Sorry to keep going on about this, but I'm so angry with the MEA for funding this and continuing to promote it in the NHS, with the clear aim of propping up BACME clinics.

This particular paper is just the statistical icing on a rotten cake.
 
Psychmetrics. Isn't that a contradictio in terminis? All the money, people "power" for what?.
Someone in the US needs a humongeous amount of praise, as @Hutan pointed out so do the authors, in case others won't give it they praise themselves, abundantly.

Do they understand ME/CFS now? Only one question about PEM? Too difficult ?

I once saw Prof. Fluge apologise to his learned collegues at a conference, in an adorable way, because he had to rely self-reported outcomes,
Researchers don't like self-reported.
Psychologists and others make a living out of it, Questionaire after questionaire, all self-reported, are they helpful?
Not one bit.

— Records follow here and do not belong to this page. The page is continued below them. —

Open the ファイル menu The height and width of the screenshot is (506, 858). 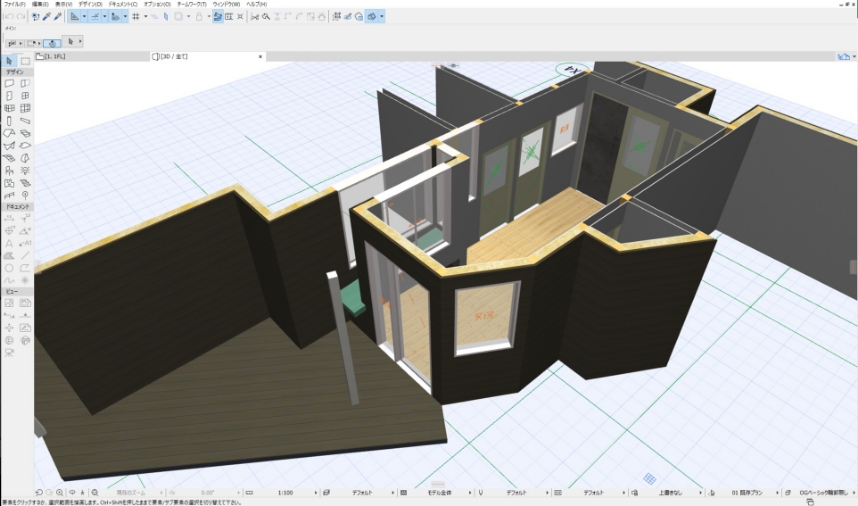point(13,4)
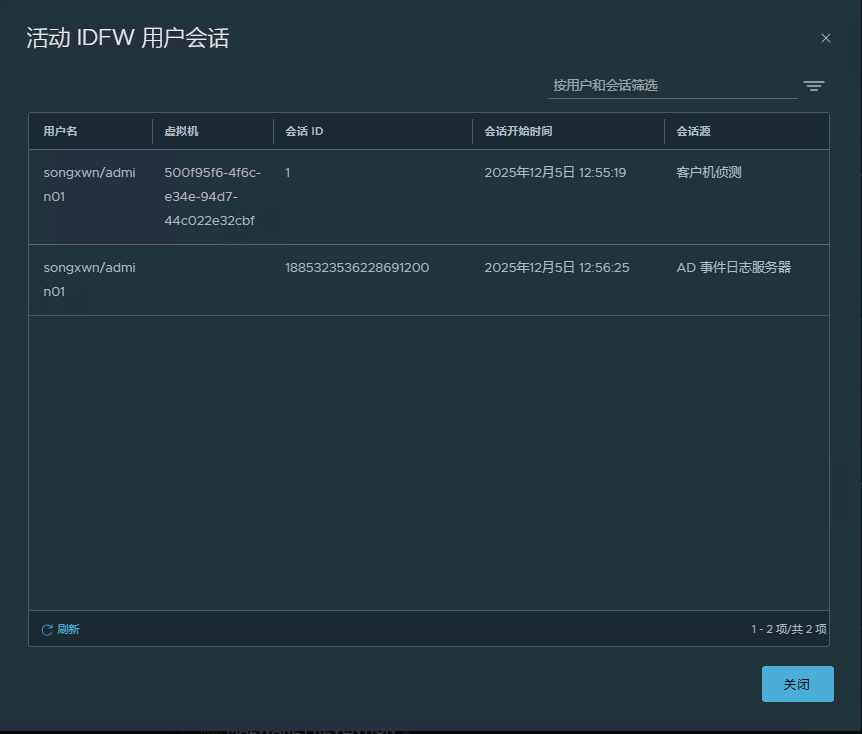Click the 1 - 2 项/共 2 项 pagination text
Screen dimensions: 862x734
(788, 629)
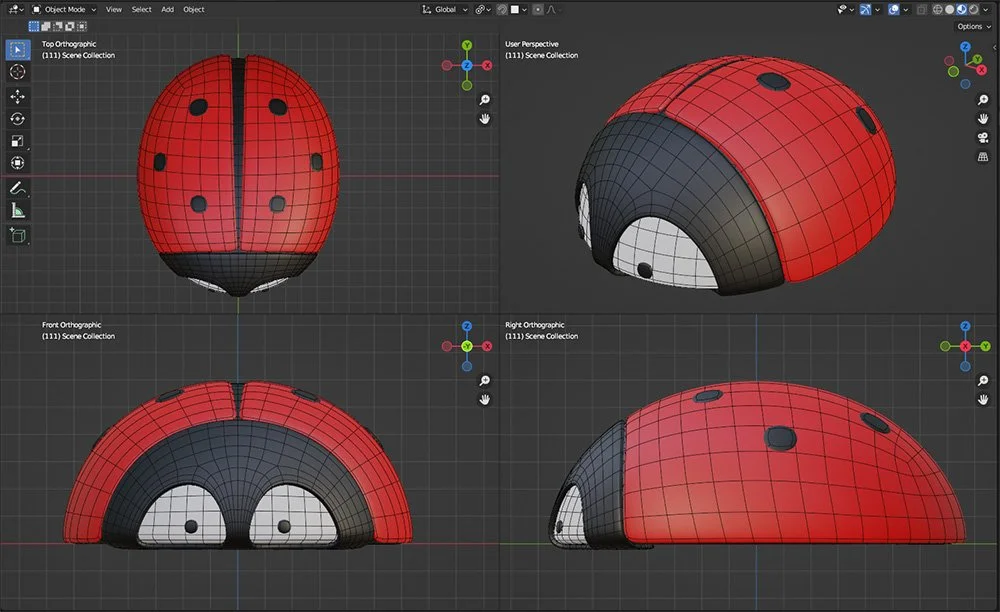Open the View menu
1000x612 pixels.
113,9
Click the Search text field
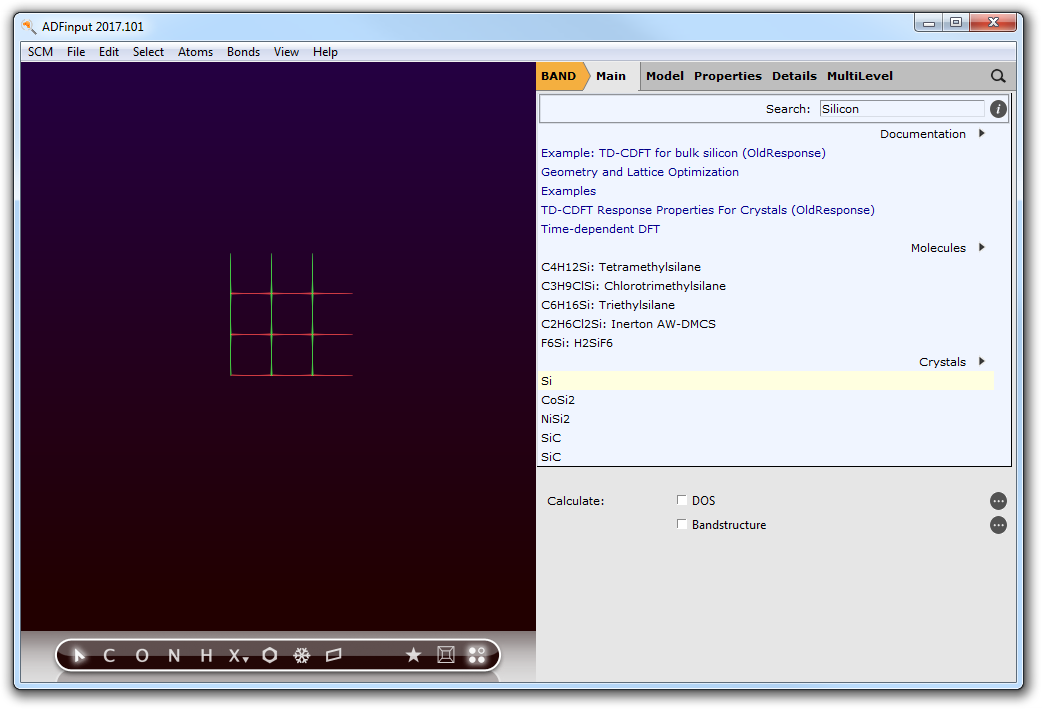 (901, 109)
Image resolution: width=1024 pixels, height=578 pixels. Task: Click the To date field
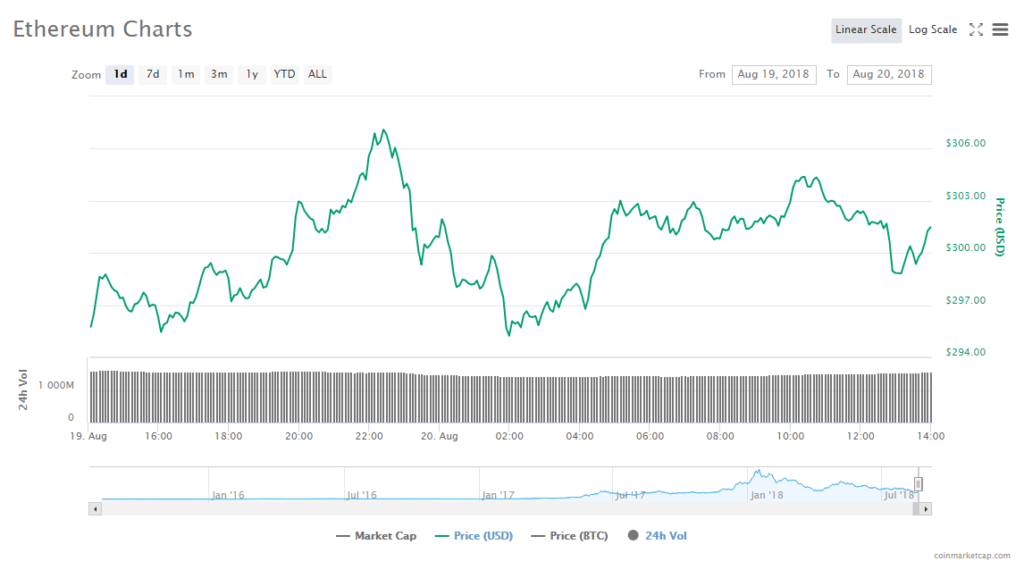click(888, 74)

Have all those questionaires helped even one patient?
 
As I mentioned upthread, It is possible that this is a reasonable thing to do. The authors report finding that frequency and severity assessments tracked together and so they didn't get much extra information from asking about frequency and severity.
Seems to me that asking about severity implicitly includes frequency by definition, as a severe symptom that happens for 10 minutes once per week, low frequency, would also be judged as low severity simply because it's not especially impactful. Hell, symptoms like this usually get entirely forgotten when it comes time to mention them.

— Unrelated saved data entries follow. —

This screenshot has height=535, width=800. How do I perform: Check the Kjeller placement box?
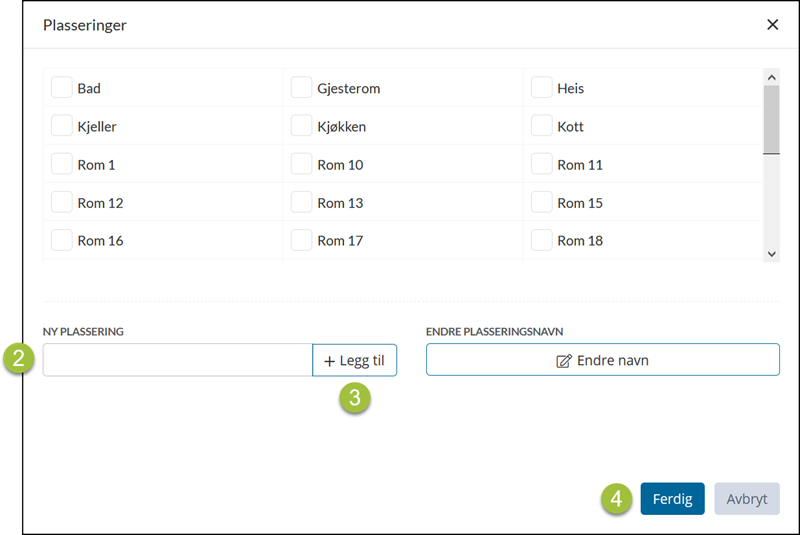click(62, 126)
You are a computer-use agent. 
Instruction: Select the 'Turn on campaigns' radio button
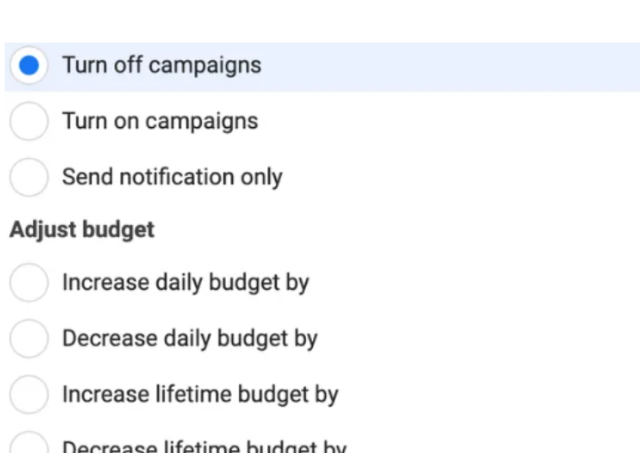point(29,122)
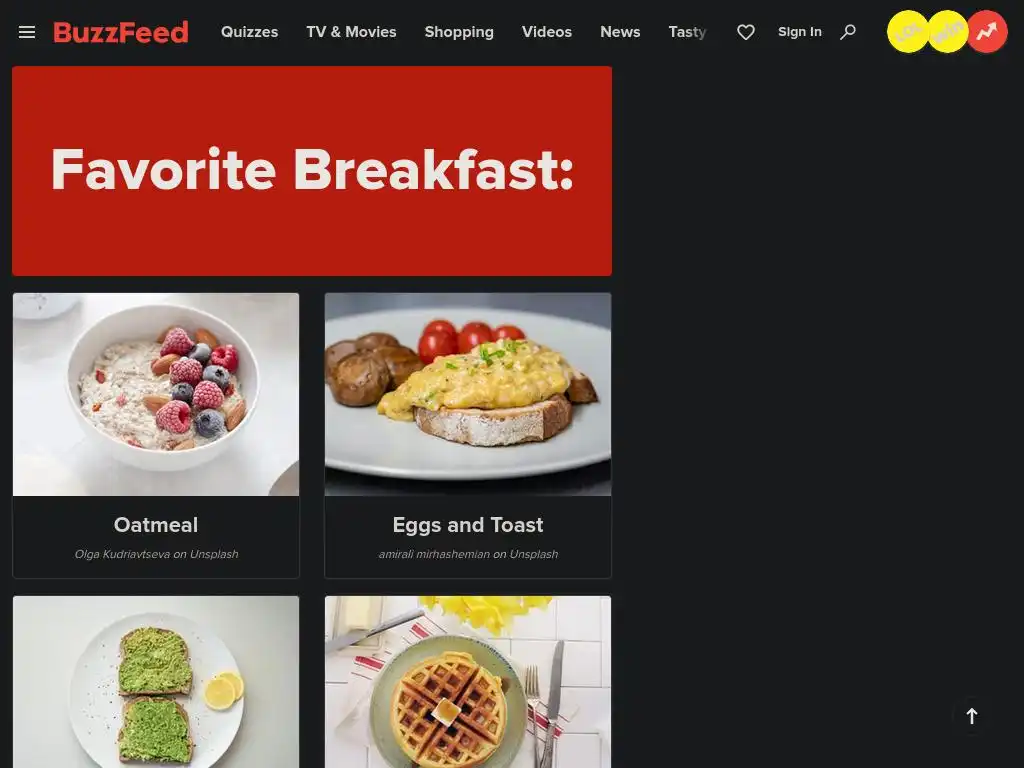The image size is (1024, 768).
Task: Go to the Quizzes section
Action: [249, 32]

But that's just one of way too many flaws, not much worth bothering with.
 
It was disappointing to see so much hard work wasted in those discussions and to have good faith feedback rejected in the way it was.
I’m just surprised they haven’t even mentioned one of the more modern and well known and regarded questionnaires in the field. It seems a striking omission.
I guess it's because it's not really used by anyone, it's pretty much absent from the literature as a result. Health care practices are too often a popularity contest, about how many people use them, rather than whether they are any good at all. CFQ is one of the most used ones, and it's pretty much the worst. But simply because it's been used a lot, it justifies using it some more. Failure inspires failure, because lazy failure is more popular than doing real work.

So we get the problematic loop of bad practices being overused, making them more cited, and thus get even more used, while better ones are entirely ignored, mainly because they don't validate the popular practices.

"Y using this because X is using it."
"And X is using this because Z is using it."
"Z learned it from X, because they saw them use it a lot."
Evidence-based medicine!
 
After some elaboration about that, more praises are sung.
A further strength is the thoroughness with which the Rasch analysis was completed. It is unusual to see the complete cycle of scale development, analysis, empirical modification, and psychometric validation of the modified scale in a new cohort, and the conversion tables to enable parametric analyses are rarely presented.
Seems to me like they thoroughly exposed how performative those methodologies are. Methodology before results gets you bad results in good academic standing. It might be entirely useless, even counterproductive, but all the correct paint colors have been painted within the pre-defined outlines. What a mess.